Henning Reins stand gegen seine starke Gegnerin schnell unter Druck und verlor die Partie. Auch Künzler musste sich geschlagen geben, da er einen frühen Vorteil am Ende unter Zeitnot verspielte. Nicht besser lief es für Tom Peters, der in aussichtsreicher Stellung den Faden verlor.

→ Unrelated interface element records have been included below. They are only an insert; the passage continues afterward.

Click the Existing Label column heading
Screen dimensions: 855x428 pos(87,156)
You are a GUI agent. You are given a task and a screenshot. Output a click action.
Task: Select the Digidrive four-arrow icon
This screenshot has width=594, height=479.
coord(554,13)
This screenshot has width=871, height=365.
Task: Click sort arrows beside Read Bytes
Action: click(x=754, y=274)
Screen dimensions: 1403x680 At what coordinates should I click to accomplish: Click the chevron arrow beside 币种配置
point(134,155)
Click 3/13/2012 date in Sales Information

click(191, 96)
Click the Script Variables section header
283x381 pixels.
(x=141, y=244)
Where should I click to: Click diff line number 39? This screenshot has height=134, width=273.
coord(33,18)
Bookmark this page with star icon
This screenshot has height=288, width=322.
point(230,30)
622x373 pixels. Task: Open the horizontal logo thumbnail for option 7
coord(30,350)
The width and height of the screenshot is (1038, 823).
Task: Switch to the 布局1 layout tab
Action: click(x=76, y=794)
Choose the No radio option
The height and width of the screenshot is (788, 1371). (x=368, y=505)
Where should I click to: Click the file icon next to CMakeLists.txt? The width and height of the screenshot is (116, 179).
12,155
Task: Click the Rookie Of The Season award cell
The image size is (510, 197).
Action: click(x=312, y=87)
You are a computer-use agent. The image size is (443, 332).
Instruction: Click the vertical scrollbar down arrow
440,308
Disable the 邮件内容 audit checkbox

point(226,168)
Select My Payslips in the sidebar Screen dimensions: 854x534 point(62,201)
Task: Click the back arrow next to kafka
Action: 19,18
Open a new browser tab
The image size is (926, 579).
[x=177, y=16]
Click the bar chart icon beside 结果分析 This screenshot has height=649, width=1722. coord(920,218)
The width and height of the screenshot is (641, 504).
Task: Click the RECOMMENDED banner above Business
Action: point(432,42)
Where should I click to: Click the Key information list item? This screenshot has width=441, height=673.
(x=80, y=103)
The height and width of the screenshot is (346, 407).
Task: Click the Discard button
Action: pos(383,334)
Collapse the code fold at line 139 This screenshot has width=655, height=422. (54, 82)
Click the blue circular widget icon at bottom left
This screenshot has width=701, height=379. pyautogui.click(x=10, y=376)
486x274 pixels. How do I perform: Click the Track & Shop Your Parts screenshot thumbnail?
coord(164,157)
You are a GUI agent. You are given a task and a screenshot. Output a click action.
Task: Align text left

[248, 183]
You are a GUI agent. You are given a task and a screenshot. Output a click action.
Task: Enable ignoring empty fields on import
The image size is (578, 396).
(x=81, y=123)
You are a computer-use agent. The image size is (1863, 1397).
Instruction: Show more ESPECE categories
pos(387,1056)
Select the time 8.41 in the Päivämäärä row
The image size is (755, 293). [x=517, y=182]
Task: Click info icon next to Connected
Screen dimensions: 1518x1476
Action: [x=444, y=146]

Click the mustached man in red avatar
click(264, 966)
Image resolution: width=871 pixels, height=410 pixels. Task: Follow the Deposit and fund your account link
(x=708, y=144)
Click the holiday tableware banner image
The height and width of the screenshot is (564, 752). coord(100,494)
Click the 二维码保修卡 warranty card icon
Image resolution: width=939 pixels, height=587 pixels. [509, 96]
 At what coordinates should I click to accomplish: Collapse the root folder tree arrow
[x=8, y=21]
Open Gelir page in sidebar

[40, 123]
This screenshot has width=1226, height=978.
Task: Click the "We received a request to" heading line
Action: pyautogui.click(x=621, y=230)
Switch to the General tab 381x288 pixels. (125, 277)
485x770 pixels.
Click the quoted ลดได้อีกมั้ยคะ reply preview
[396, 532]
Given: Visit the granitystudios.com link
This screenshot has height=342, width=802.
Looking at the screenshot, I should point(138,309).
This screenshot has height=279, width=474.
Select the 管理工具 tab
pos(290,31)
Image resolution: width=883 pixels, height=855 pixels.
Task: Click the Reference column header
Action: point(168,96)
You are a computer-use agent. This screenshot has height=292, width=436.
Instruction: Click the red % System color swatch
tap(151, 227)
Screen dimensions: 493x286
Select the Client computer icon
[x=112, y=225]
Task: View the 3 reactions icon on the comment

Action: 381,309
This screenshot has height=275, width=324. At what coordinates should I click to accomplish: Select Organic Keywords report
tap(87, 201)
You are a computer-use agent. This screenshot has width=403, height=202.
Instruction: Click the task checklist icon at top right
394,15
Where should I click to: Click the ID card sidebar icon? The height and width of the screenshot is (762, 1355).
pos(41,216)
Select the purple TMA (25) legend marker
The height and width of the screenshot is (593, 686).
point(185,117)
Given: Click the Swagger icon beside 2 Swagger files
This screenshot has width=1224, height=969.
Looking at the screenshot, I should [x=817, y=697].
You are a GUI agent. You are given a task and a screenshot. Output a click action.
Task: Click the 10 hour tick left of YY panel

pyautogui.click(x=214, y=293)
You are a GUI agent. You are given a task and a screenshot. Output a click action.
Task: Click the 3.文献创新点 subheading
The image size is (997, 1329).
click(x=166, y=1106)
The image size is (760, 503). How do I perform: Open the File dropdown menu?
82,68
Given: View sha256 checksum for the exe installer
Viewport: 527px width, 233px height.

Für die Ammerländer Zähler sorgten schließlich Oke Wübbenhorst, der sich mit seinem Gegner auf Remis einigte, Martin da Costa und John. Den letzten halben Punkt erreichte Carsten zur Brügge mit einem Remis, dass für die SG am Ende aber zu wenig für den Titel war.

In der Nachbetrachtung der Saison war man bei der SG mit den Einzelergebnissen – mit Ausnahme von Oliver John und Oke Wübbenhorst – wenig zufrieden. „Bei, nominellem Vorsprung an den einzelnen Brettern waren 56 bis 71 Prozent ein eher mageres Ergebnis. Da ist bei vielen Spielern noch Luft nach oben“, erklärt Künzler.